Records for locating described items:

▬▬▬▬▬▬

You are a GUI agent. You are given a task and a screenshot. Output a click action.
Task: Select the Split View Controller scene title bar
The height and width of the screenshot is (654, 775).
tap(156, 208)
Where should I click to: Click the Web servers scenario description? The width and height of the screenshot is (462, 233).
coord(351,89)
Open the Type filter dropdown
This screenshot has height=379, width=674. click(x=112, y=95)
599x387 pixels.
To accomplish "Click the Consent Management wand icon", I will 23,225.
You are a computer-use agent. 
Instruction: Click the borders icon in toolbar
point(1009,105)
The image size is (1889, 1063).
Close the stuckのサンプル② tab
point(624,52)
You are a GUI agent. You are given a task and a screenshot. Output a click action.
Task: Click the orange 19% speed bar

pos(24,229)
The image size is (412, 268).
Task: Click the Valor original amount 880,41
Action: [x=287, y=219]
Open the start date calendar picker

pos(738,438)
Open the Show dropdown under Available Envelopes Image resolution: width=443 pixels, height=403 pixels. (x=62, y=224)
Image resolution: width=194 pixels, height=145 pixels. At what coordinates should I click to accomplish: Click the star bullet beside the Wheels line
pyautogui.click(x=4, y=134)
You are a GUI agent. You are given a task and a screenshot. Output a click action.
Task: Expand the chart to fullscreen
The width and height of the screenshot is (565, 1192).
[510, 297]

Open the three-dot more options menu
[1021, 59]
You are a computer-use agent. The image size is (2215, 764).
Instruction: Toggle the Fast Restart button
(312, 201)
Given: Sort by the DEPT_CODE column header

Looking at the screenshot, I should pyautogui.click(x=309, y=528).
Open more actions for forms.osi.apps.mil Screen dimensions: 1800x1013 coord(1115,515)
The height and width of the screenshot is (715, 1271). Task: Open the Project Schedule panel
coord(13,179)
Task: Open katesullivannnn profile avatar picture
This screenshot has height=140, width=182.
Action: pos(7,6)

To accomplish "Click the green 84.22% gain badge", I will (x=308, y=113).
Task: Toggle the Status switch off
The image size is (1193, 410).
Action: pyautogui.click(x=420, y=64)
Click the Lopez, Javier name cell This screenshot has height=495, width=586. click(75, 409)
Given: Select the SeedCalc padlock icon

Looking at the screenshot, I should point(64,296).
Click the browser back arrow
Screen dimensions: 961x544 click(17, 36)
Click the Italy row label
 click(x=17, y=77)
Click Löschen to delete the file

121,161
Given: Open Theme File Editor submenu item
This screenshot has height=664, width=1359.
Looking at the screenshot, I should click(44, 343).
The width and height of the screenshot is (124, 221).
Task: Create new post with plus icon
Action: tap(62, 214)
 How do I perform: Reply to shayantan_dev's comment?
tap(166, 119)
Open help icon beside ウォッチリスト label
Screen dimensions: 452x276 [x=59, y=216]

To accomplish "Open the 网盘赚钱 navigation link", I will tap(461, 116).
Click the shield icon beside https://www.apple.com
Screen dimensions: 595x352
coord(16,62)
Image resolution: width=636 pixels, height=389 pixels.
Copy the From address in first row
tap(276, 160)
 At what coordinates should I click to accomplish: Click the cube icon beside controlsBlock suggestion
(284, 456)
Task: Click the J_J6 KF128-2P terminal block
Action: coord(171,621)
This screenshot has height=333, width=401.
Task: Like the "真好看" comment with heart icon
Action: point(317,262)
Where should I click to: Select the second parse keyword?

▬▬▬▬▬▬

REQUEST ->
List every line of the material that contains the word "This". Case counts.

FULL RESPONSE ->
This screenshot has height=379, width=674. click(x=112, y=95)
This screenshot has height=140, width=182.
Click the Lopez, Javier name cell This screenshot has height=495, width=586. click(75, 409)
This screenshot has height=664, width=1359.
This screenshot has height=333, width=401.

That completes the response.